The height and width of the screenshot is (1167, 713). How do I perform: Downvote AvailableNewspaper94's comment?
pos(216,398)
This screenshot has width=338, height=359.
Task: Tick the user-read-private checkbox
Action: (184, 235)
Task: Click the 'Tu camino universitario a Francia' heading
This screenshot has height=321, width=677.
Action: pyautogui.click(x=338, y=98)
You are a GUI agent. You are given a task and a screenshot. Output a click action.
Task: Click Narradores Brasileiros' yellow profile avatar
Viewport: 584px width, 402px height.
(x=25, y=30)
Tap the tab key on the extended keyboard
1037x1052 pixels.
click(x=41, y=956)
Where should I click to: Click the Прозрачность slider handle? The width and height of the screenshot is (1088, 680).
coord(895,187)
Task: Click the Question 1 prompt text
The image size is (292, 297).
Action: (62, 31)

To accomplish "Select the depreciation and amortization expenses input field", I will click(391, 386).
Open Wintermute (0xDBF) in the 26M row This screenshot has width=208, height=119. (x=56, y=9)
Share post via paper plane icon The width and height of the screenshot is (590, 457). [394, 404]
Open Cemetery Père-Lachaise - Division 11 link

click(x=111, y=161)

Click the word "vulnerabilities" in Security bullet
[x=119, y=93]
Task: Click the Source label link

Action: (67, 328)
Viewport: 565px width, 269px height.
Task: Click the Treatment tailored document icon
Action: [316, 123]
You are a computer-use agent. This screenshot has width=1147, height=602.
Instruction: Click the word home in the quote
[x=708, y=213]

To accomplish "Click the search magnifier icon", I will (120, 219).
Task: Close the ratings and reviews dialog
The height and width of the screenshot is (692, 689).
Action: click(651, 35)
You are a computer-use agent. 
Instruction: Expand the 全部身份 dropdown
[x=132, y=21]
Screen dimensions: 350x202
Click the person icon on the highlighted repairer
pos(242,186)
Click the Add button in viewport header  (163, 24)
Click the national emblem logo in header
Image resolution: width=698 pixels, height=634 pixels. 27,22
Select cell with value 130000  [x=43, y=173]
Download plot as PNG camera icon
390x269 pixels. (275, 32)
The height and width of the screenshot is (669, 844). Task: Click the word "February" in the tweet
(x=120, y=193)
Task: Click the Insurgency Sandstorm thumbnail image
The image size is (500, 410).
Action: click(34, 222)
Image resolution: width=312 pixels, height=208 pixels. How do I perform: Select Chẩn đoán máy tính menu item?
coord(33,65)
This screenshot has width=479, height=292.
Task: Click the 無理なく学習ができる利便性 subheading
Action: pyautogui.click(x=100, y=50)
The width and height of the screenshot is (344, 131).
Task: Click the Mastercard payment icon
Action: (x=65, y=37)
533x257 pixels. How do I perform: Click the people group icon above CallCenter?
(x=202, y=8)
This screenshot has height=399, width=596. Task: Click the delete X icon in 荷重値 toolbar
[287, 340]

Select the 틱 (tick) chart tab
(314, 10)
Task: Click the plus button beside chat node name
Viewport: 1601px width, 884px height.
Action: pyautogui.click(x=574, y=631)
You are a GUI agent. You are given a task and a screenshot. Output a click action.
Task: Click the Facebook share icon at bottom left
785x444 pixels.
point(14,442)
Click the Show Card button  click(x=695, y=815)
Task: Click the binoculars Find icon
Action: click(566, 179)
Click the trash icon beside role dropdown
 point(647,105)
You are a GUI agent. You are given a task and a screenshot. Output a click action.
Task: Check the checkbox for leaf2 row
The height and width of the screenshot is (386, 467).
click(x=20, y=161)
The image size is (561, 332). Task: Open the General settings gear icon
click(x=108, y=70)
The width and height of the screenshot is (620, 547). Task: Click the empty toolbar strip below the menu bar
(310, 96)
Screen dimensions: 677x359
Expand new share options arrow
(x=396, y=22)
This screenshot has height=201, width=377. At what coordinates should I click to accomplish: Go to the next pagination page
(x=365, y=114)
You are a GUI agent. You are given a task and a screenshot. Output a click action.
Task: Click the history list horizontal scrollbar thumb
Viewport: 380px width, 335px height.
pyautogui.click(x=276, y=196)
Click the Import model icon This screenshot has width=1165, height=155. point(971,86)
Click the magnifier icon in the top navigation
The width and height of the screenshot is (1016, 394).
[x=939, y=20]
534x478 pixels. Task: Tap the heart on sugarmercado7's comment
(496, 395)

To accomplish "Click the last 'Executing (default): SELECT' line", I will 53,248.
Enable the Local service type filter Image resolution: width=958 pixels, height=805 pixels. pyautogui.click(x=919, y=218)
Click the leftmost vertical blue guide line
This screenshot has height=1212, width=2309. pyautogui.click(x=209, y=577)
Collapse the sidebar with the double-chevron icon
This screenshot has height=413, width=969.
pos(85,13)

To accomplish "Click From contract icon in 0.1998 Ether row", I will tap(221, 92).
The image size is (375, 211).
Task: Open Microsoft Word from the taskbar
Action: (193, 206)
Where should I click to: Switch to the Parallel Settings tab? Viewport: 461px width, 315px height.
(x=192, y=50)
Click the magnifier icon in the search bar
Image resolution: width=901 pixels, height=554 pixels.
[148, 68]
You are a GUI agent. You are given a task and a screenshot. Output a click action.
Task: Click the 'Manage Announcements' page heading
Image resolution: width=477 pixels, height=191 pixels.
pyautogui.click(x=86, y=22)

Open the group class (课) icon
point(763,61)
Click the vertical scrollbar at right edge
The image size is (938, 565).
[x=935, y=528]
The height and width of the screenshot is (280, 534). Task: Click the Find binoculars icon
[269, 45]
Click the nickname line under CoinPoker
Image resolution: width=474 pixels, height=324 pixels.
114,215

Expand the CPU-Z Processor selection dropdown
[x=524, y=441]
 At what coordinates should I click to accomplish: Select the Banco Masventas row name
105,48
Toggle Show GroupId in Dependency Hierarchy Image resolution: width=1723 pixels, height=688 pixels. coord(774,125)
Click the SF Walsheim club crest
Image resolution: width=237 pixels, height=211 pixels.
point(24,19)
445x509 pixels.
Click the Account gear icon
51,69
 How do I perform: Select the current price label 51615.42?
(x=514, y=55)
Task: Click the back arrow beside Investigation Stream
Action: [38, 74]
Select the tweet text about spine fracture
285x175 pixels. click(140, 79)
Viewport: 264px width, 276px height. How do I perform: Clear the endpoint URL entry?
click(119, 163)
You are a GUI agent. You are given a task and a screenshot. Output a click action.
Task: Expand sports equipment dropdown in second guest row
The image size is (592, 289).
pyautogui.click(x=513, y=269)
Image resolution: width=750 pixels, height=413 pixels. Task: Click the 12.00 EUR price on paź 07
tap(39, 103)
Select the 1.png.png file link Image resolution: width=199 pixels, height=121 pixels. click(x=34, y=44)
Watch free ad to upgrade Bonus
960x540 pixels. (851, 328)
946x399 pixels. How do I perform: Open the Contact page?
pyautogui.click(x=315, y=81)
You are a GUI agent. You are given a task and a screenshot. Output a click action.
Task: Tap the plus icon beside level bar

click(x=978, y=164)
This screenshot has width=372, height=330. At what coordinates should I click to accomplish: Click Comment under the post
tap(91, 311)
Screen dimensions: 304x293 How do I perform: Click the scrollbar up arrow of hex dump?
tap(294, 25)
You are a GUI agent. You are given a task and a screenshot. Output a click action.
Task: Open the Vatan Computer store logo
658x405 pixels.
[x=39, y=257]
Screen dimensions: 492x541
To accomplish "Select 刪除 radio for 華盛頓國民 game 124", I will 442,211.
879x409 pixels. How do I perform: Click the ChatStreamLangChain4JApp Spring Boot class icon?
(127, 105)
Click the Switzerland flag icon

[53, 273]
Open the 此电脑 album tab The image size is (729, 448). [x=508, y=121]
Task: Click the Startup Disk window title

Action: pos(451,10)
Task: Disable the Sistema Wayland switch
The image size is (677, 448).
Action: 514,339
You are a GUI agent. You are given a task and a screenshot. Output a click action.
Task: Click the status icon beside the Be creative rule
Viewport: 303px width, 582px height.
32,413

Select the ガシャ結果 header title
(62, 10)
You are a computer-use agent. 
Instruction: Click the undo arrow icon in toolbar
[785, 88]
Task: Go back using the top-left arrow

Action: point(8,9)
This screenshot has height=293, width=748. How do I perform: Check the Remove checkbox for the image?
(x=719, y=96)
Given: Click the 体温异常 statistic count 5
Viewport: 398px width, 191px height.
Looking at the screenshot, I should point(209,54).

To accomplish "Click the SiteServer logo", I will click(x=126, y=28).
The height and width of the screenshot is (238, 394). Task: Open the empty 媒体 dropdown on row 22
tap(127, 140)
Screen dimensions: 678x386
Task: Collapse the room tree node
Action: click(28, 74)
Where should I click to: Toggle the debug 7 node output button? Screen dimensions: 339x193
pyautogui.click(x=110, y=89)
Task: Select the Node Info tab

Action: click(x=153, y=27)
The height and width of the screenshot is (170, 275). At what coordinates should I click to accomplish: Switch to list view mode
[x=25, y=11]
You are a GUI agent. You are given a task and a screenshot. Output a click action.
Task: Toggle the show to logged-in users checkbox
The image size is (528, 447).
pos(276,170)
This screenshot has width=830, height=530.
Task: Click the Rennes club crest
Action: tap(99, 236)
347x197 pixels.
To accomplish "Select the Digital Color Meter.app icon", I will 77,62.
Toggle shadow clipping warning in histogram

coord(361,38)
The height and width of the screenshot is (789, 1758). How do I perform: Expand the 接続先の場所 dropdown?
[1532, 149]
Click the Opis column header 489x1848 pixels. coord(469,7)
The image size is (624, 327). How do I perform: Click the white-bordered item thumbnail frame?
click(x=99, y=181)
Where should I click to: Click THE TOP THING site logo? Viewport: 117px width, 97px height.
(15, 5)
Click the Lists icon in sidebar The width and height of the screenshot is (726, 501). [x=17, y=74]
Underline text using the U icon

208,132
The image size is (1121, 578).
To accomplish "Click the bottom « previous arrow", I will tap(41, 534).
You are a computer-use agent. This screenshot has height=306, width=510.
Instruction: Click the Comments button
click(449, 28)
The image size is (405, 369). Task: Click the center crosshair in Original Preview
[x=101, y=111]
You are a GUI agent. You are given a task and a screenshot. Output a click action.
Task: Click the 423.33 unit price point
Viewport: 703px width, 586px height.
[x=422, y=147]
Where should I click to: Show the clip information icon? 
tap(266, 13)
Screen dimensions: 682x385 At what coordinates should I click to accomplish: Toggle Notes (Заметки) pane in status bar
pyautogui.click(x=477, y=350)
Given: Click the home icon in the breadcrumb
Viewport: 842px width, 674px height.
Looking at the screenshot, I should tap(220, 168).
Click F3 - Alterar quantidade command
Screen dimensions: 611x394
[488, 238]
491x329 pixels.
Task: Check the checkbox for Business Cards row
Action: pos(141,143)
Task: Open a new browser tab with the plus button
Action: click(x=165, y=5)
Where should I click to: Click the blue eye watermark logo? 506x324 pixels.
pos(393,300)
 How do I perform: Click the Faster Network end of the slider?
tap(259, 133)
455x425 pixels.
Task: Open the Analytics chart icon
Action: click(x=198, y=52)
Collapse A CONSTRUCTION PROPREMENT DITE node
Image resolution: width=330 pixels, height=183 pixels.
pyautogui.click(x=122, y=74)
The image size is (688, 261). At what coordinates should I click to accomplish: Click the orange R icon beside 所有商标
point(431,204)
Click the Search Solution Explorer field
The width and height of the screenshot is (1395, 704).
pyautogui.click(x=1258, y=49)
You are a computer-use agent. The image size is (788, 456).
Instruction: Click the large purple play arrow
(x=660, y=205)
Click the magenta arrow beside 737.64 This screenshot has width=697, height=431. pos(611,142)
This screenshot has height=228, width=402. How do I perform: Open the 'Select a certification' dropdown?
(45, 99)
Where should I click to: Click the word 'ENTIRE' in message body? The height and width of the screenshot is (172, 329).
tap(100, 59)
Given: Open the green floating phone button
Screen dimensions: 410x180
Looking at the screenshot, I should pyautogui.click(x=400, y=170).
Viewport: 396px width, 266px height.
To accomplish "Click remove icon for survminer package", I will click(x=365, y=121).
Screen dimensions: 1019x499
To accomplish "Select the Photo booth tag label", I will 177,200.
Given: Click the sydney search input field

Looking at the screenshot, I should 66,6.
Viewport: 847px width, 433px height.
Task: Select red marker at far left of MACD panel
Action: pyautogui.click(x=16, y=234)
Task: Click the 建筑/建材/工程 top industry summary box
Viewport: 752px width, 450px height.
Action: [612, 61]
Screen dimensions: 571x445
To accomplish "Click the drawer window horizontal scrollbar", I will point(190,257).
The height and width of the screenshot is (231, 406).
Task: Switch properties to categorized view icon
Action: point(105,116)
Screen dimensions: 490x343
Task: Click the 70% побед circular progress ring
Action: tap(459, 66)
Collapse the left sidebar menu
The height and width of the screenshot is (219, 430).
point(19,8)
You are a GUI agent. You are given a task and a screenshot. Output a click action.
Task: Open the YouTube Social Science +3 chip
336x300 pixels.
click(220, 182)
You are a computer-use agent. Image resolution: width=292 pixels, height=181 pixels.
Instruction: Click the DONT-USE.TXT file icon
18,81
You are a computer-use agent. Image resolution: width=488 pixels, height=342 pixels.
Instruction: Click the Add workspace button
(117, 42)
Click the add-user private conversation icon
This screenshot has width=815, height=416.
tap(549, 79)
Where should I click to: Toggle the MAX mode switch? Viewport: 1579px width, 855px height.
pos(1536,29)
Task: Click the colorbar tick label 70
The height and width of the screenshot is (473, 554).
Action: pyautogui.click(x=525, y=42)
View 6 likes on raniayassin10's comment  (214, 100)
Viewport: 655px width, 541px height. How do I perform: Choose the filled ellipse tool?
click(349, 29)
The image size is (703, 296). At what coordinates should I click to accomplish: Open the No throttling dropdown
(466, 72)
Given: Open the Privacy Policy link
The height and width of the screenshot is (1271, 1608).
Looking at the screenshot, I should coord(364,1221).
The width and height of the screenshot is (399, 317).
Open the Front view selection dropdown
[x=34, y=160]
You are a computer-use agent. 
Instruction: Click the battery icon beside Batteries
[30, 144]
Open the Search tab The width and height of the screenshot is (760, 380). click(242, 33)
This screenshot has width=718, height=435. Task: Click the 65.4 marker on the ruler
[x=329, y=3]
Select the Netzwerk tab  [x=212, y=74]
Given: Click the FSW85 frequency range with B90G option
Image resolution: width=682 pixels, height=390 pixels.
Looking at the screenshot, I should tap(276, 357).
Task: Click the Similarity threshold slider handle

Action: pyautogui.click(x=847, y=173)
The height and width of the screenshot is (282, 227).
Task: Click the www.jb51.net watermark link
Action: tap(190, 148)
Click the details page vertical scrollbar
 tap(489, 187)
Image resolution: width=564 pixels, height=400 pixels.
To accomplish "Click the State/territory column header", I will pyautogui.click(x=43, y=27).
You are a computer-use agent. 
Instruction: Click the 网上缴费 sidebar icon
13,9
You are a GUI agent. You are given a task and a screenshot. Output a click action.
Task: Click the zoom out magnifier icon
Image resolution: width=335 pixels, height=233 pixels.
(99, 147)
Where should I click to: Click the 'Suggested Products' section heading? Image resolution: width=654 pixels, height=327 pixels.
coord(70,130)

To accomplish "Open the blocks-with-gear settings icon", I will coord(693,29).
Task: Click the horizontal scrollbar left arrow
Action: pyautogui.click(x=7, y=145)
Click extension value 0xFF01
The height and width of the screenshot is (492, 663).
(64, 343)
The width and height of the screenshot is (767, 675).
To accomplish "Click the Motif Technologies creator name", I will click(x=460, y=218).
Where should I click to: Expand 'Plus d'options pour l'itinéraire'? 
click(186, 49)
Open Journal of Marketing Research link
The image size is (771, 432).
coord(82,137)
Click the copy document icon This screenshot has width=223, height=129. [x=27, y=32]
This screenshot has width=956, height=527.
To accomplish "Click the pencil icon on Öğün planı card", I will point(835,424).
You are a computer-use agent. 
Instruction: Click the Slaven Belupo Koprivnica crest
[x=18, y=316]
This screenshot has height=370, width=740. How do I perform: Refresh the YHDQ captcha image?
_____
TASK PROMPT ::
Whenever the string "value" turns up in a line above, copy that line out.

ANSWER SPACE ::
Select cell with value 130000  [x=43, y=173]
Click extension value 0xFF01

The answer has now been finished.